Andrea Farley
- Full name: Andrea M. Farley
- Country (sports): United States
- Born: September 30, 1971 (age 53)
- Prize money: $49,474

Singles
- Highest ranking: No. 118 (July 3, 1989)

Grand Slam singles results
- Australian Open: 3R (1989)
- French Open: 2R (1989)
- US Open: 1R (1989, 1990)

Doubles
- Highest ranking: No. 188 (July 31, 1989)

Grand Slam doubles results
- US Open: 1R (1988)

= Andrea Farley =

American tennis player (born 1971)

Andrea M. Farley (born September 30, 1971) is an American former professional tennis player.

==Biography==
Growing up in Cincinnati, Ohio, Farley won four state high school singles championships, a record for any player (male or female).
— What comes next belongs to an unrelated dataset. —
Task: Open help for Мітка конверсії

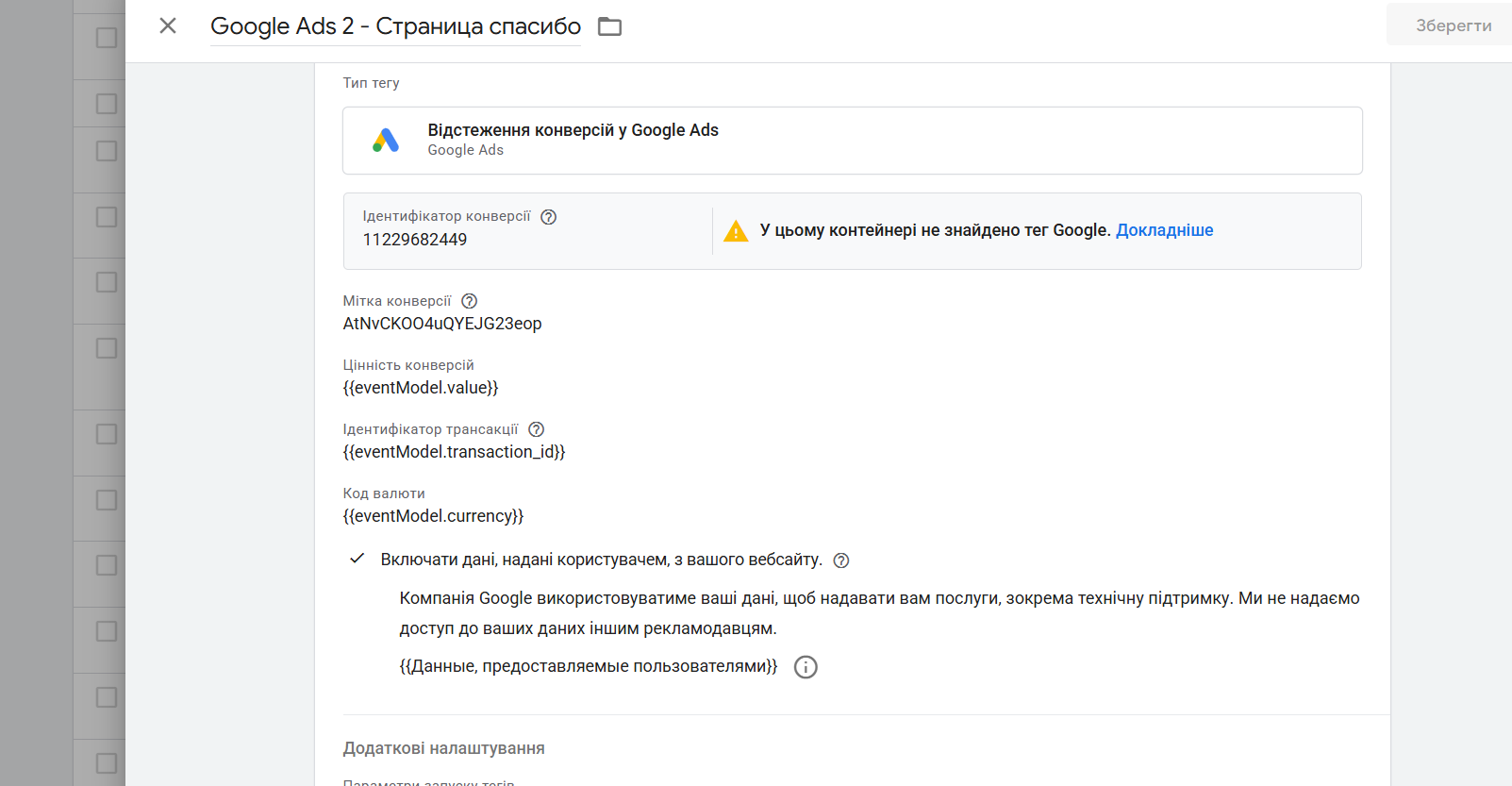Action: 469,301
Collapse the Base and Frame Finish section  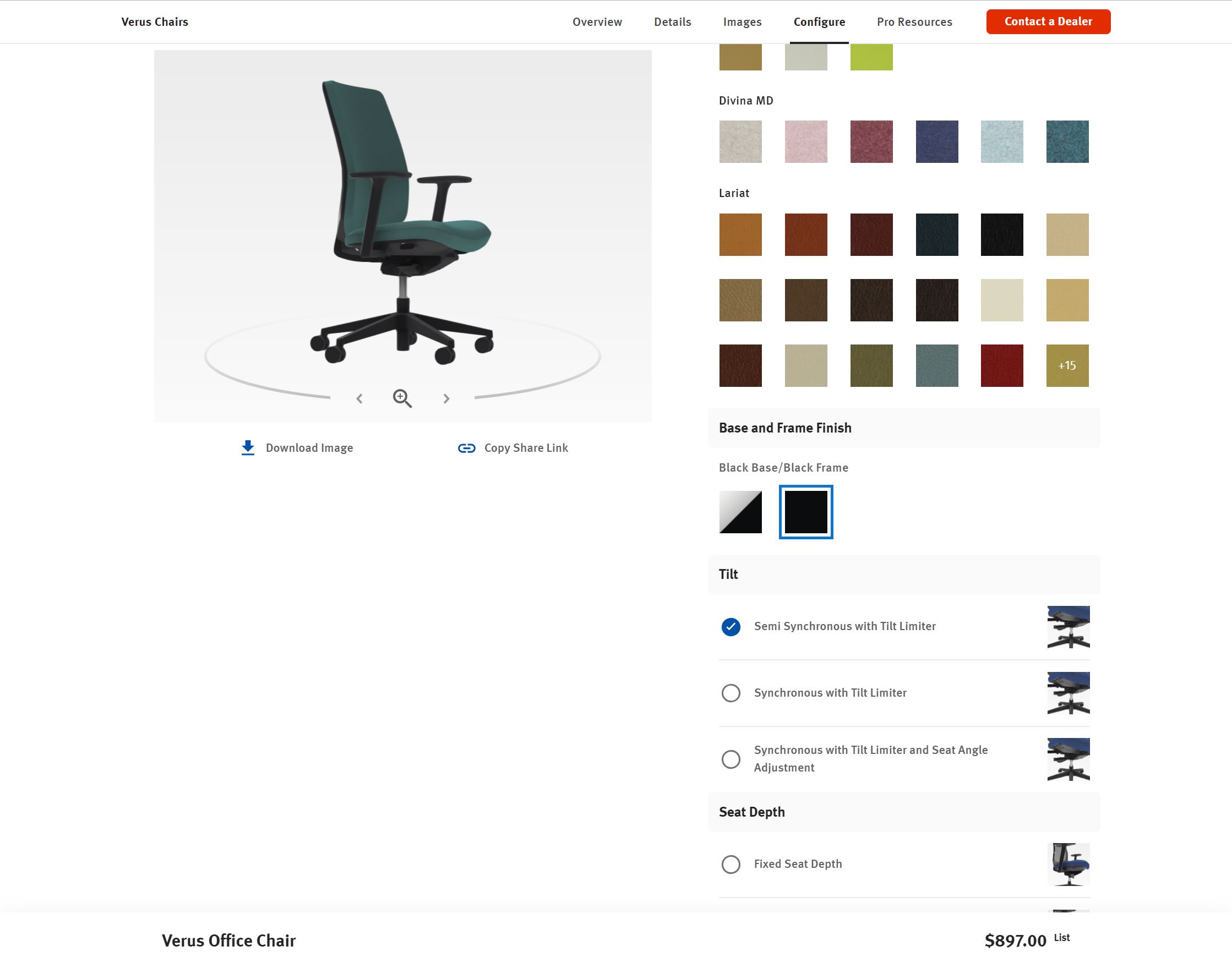[x=904, y=428]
She was a junior singles finalist at the 1988 French Open and was also the junior runner-up at the 1989 Australian Open.

Farley, who reached a career high ranking of 118 in the world, featured in the main draw of all grand slam tournaments except Wimbledon, although she did play there as a junior. As a qualifier at the 1989 Australian Open, she won her way through to the third round, where she was beaten in three sets by eighth seed Claudia Kohde-Kilsch. At the 1989 French Open she defeated former semi-finalist Jo Durie in the first round.

In the early 1990s she played college tennis for the University of Florida and earned All-American honors on three occasions.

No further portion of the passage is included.